● Brief 1: Output the passage of the article on the Russell amendment that opens with the words "And even though" and closes with "single federal agency.", copied verbatim.
● Brief 2: Finish out the next part of the article on the Russell amendment, picking up after its final sentence.

● Text passage:
◆ ◆ ◆ ◆ ◆ ◆ ◆

NDAA's Government-Funded Discrimination Amendment Passes House Armed Services Committee

If you were to guess that one of the most controversial provisions found in this year’s National Defense Authorization Act (NDAA) would be about national defense, you’d be wrong.  During the House Armed Services Committee’s marathon mark-up of the NDAA on Wednesday, Rep. Steve Russell (R-OK) successfully offered a sweeping amendment that would sanction taxpayer-funded hiring discrimination.

Under the Russell amendment, a faith-based organization could take taxpayer money to perform a social service for the public—like run the local homeless shelter or work with at-risk youth—and then only hire people who belong to the organization’s denomination or profess the same beliefs to work there. Religious hospitals and schools that get government grants or contracts could do the same. The result: government-funded jobs will be denied to qualified candidates because they are of the “wrong religion.”

And even though this is a bill dealing with the Department of Defense, this provision wouldn’t just apply there. Rather, it would apply to each and every contract and grant entered into by every single federal agency.

◆ ◆ ◆ ◆ ◆ ◆ ◆

Collected data entries:

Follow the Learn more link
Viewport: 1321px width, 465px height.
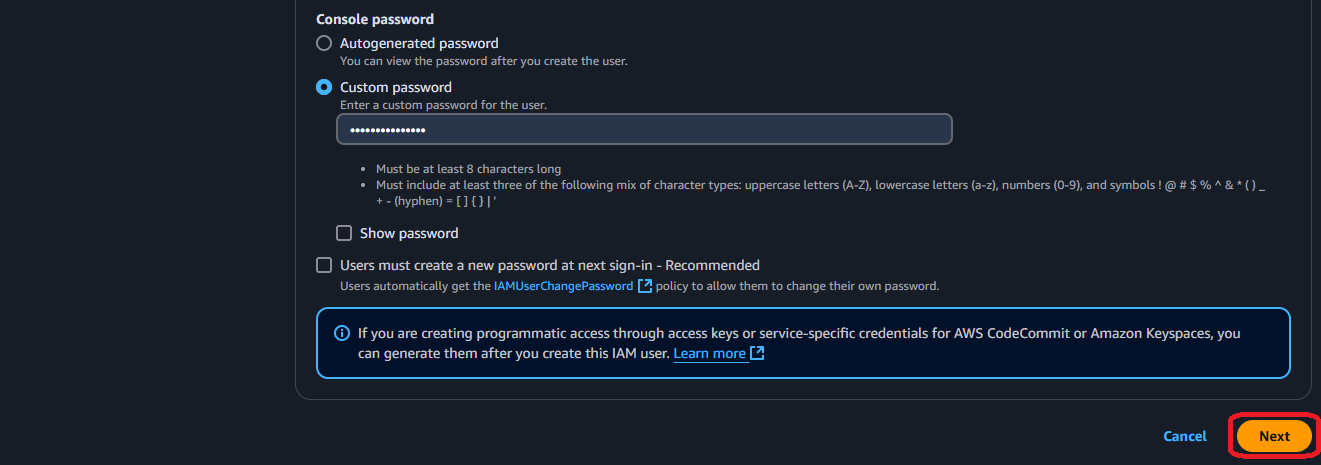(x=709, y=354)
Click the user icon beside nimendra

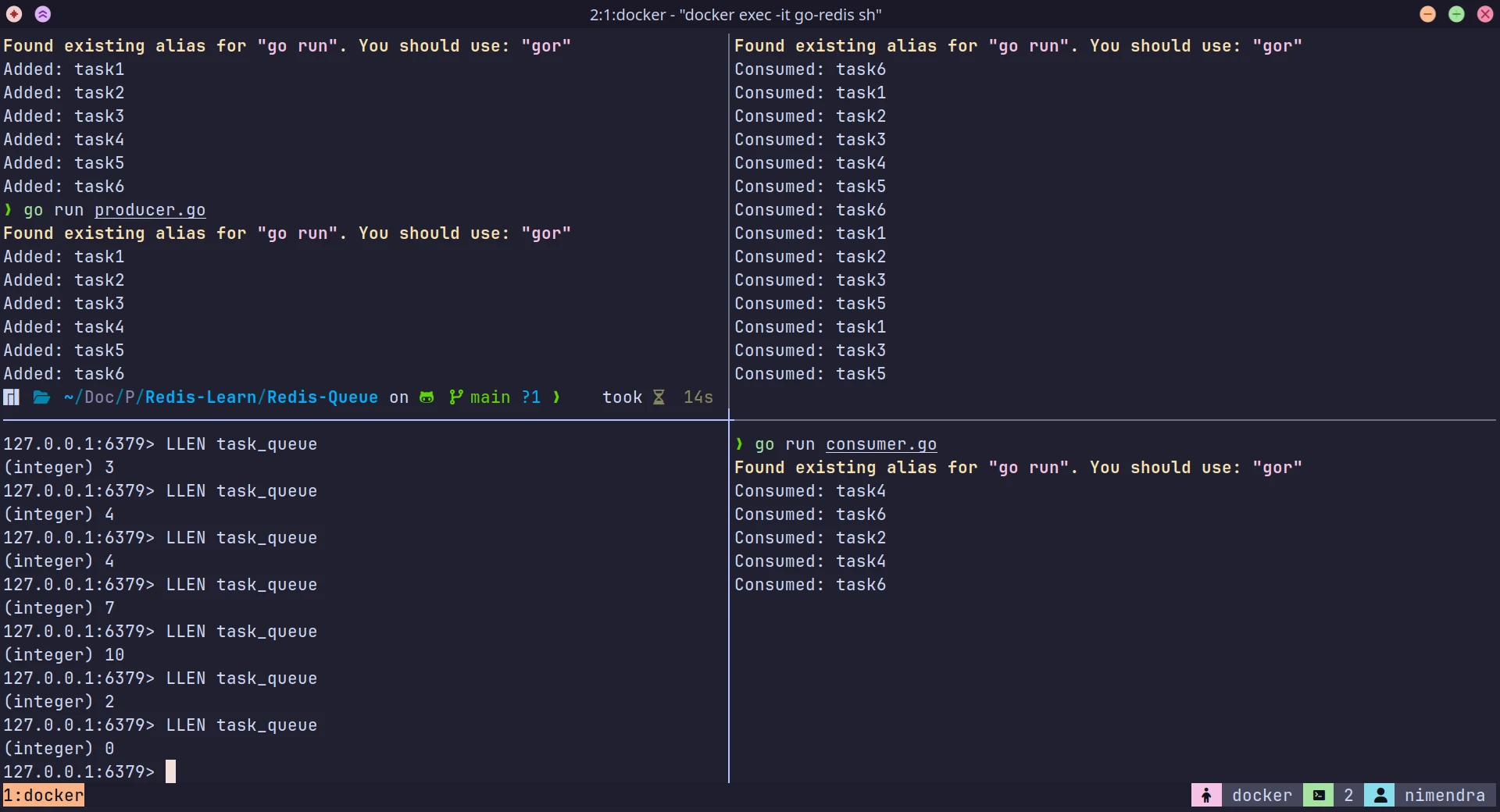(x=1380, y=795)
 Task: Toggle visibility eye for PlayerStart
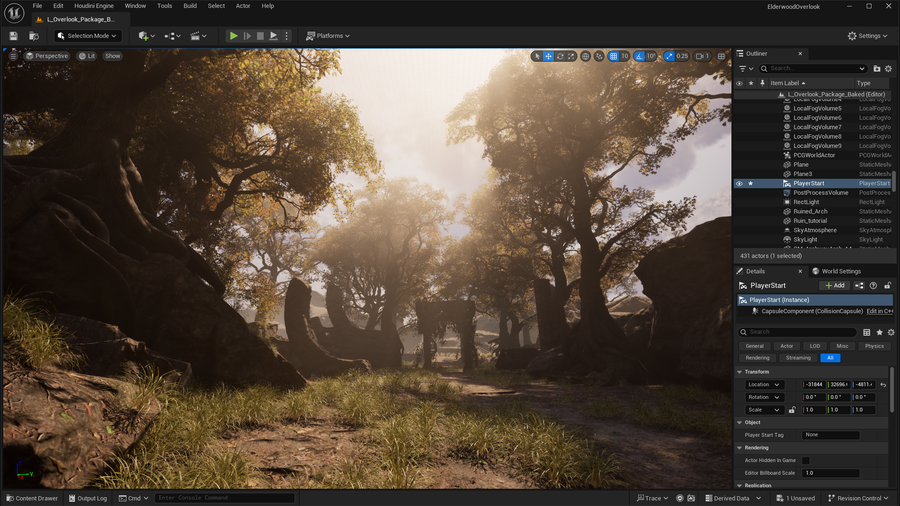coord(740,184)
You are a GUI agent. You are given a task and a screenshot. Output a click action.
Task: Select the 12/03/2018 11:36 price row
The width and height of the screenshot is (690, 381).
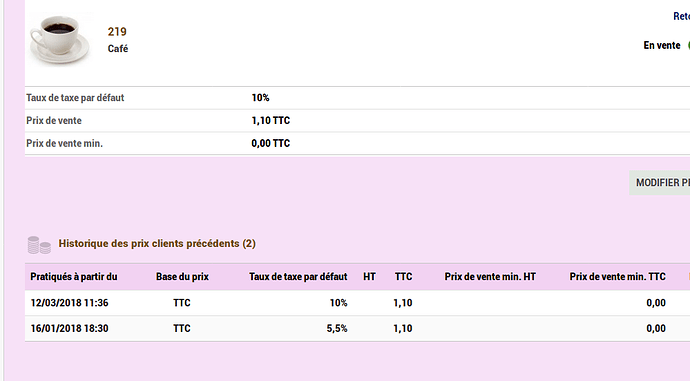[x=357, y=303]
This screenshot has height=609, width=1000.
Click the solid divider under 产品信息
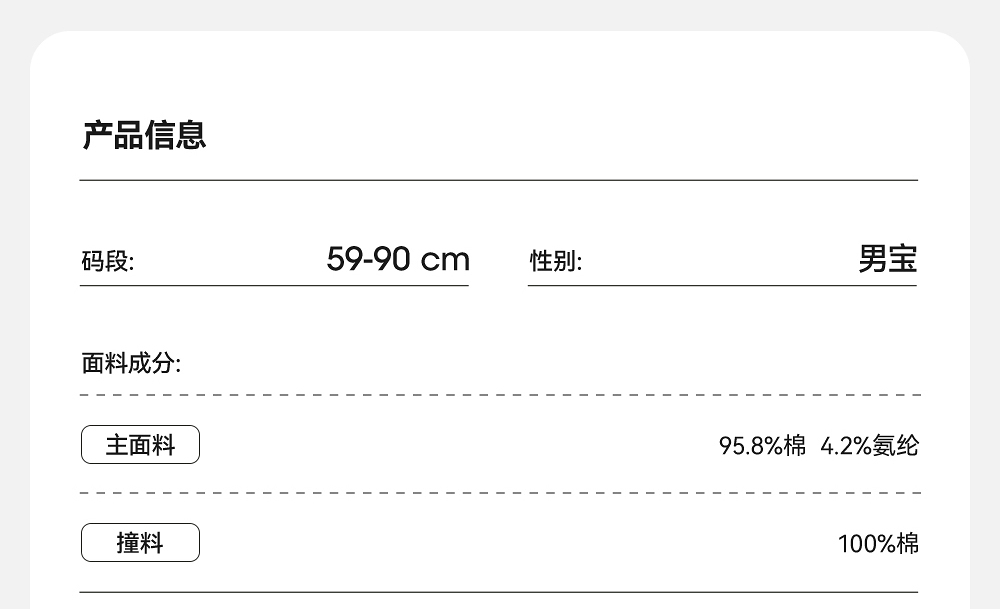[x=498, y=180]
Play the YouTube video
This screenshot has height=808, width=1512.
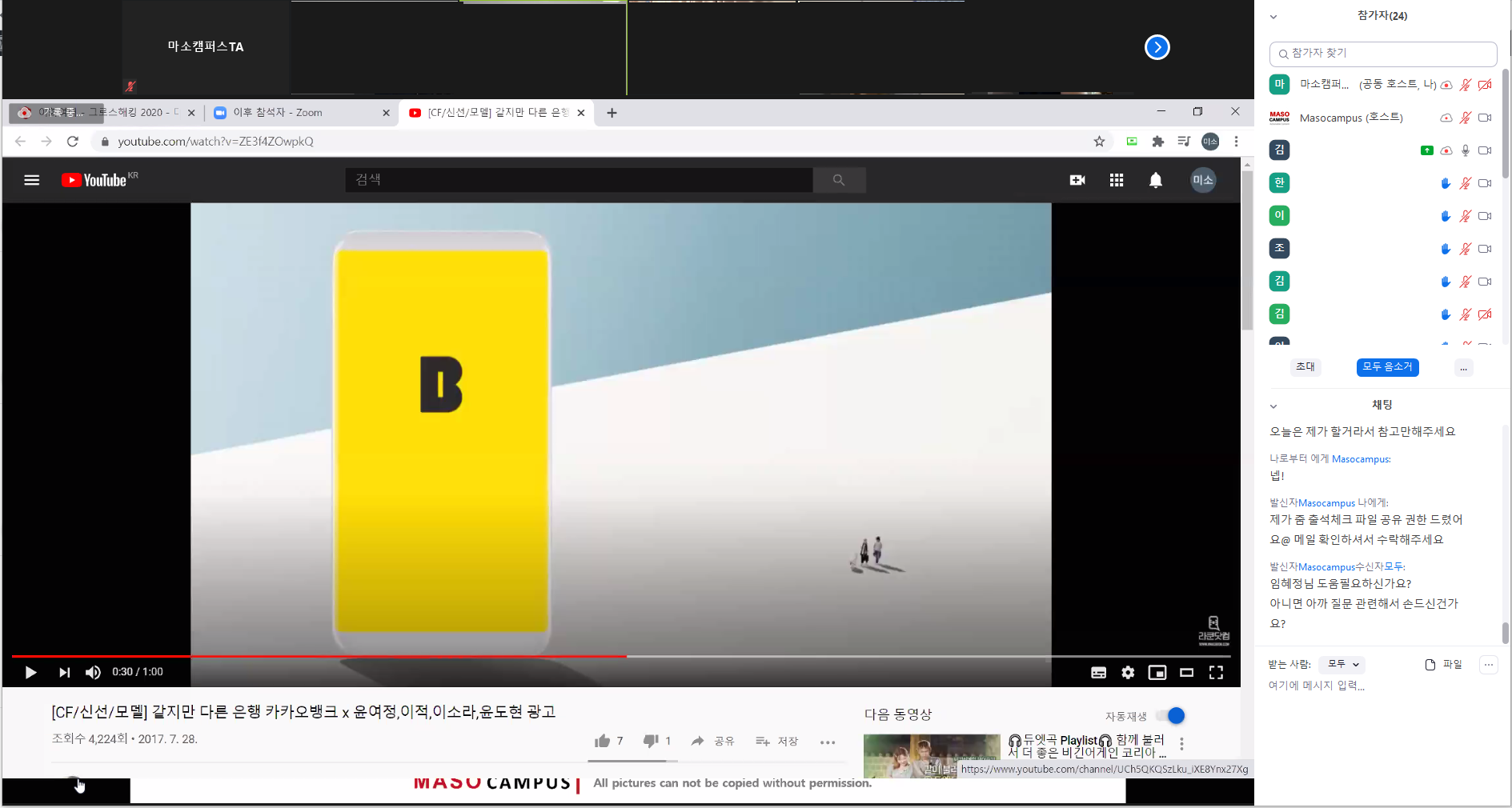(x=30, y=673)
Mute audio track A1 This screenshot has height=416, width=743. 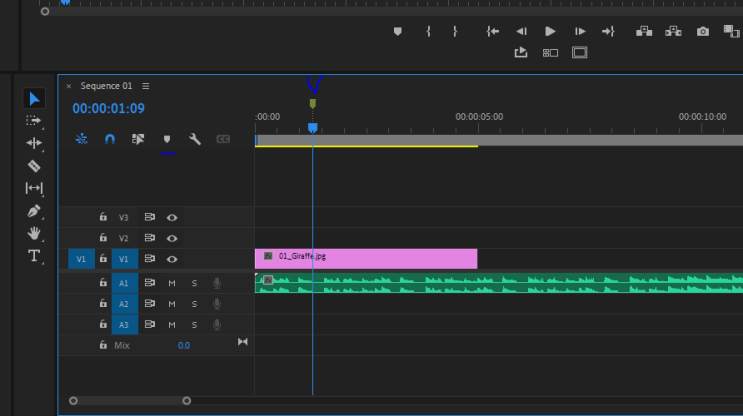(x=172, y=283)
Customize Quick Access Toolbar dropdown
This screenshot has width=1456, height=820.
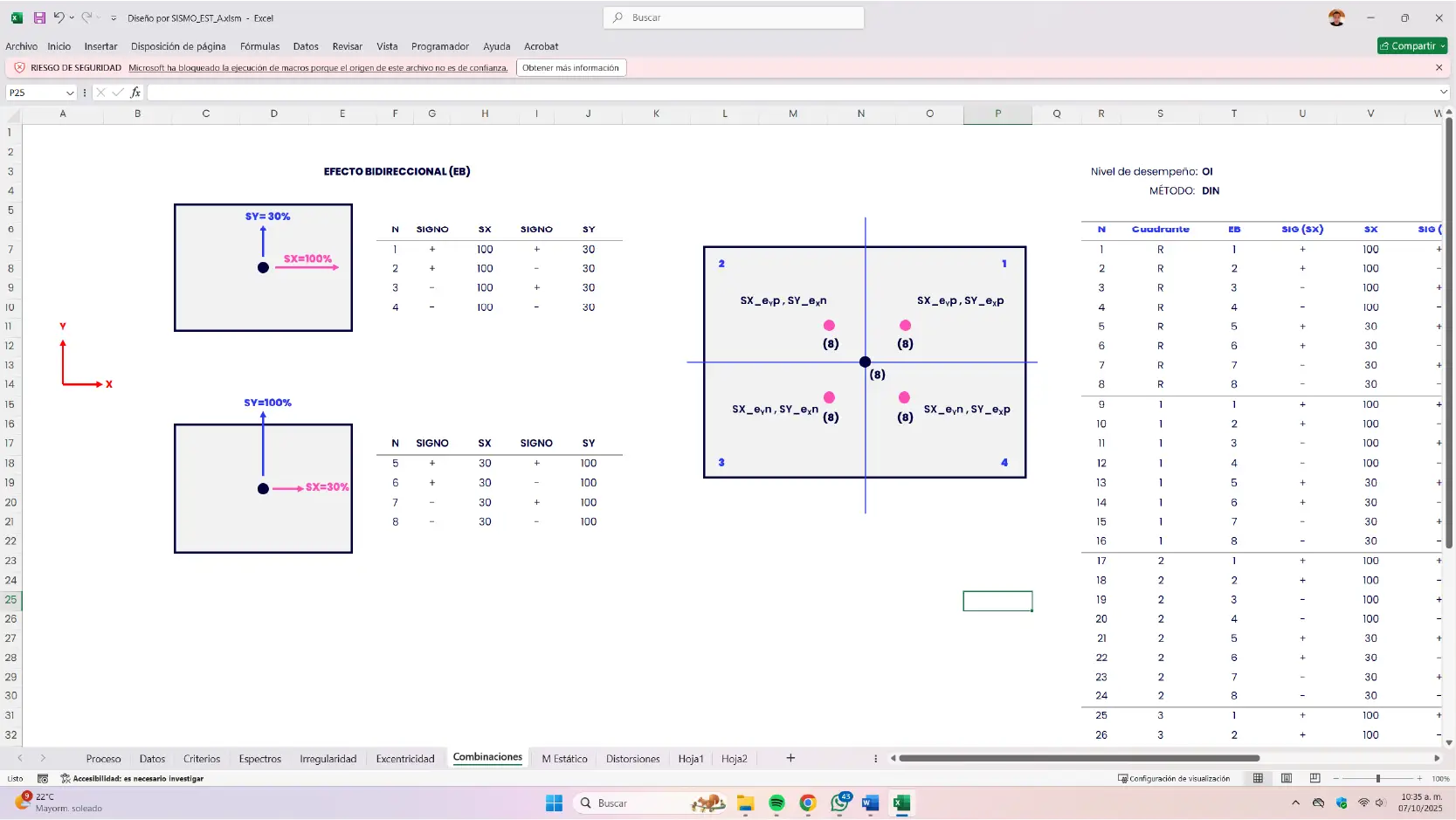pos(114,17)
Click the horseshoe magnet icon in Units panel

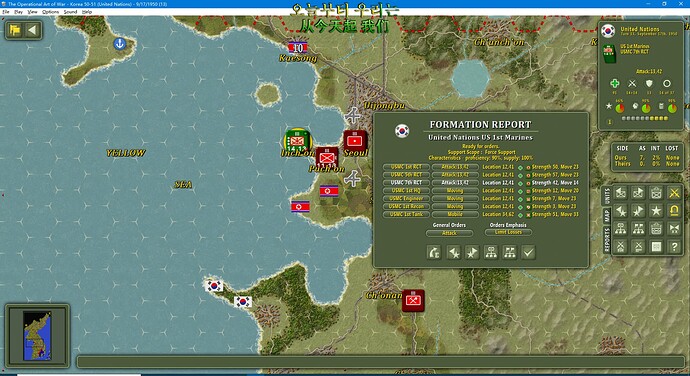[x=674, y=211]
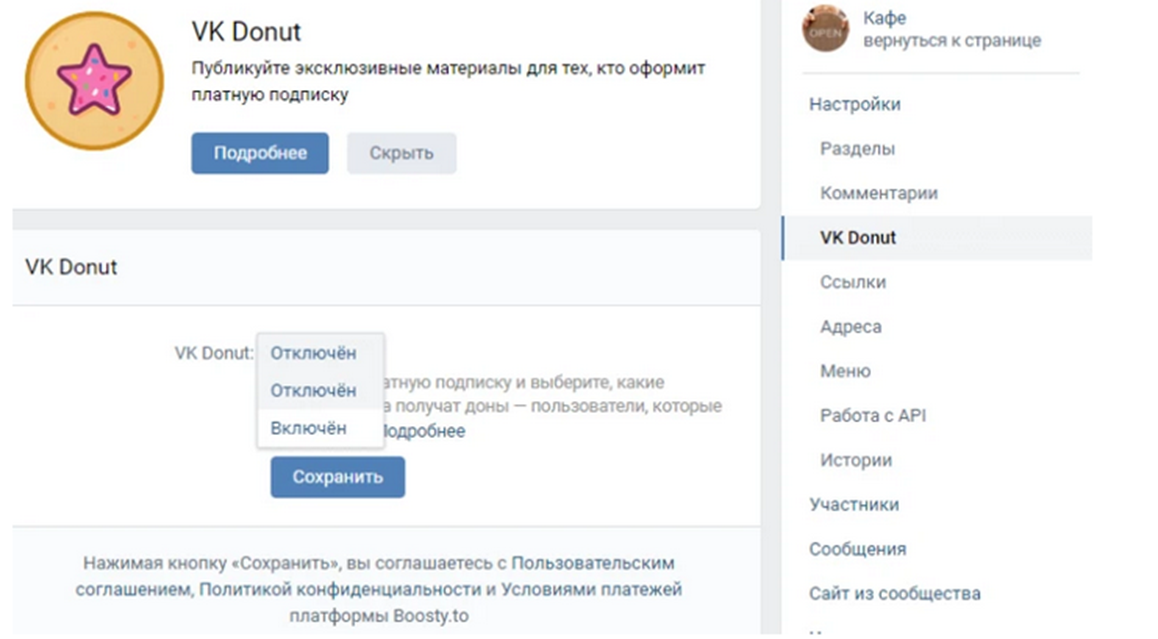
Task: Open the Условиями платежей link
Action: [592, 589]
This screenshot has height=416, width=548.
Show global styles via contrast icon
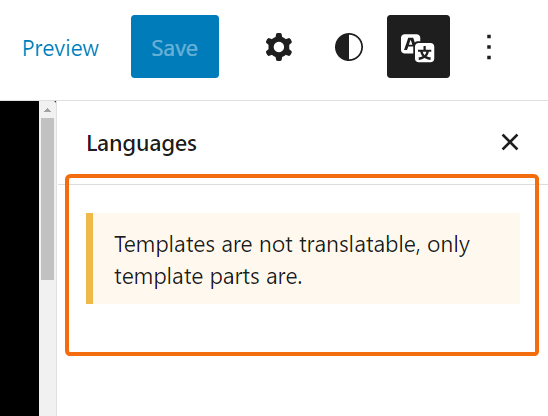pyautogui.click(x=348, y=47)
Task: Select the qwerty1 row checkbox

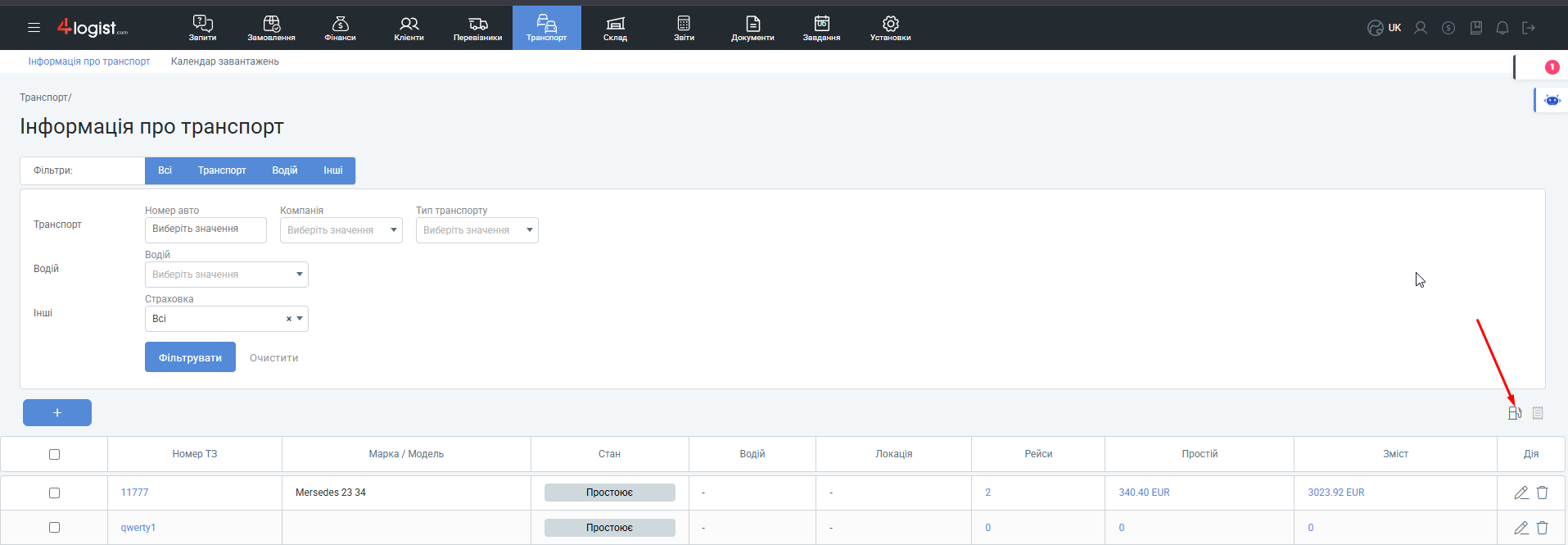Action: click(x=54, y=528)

◆ ◆ ◆ ◆ ◆ ◆ ◆

● Answer 1:
And even though this is a bill dealing with the Department of Defense, this provision wouldn’t just apply there. Rather, it would apply to each and every contract and grant entered into by every single federal agency.

● Answer 2:
The provision could undo a multitude of existing laws and policies that prohibit hiring discrimination—and perhaps even those that protect the beneficiaries of social services against discrimination—on the basis of race, religion, sex, pregnancy, sexual orientation and gender identity, and more. This includes explicit LGBT employment non-discrimination protections contained in President Obama’s 2014 Executive Order regarding federal contracting.

If you think this provision is outrageous, you are not alone.  We joined forty-one other national organizations—ranging from the National Council of Churches and the United Methodist Church–General Board of Church and Society, the NAACP and the Leadership Conference for Civil and Human Rights, to the Anti-Defamation League and HRC—in a letter to ask members of the Committee to reject the measure. We all agree that the government should never fund discrimination. And, at the hearing, Committee members, including Ranking Member Adam Smith (D-WA); Rep. Scott Peters (D-CA); Rep. Susan Davis (D-CA); and Rep. Hank Johnson (D-GA), spoke against the measure.

This about sums it up:  

Ultimately, however, the Committee adopted the measure with a 33-29 vote.

But, the fight isn’t over. We will continue to oppose this provision as the NDAA proceeds though the House and Senate.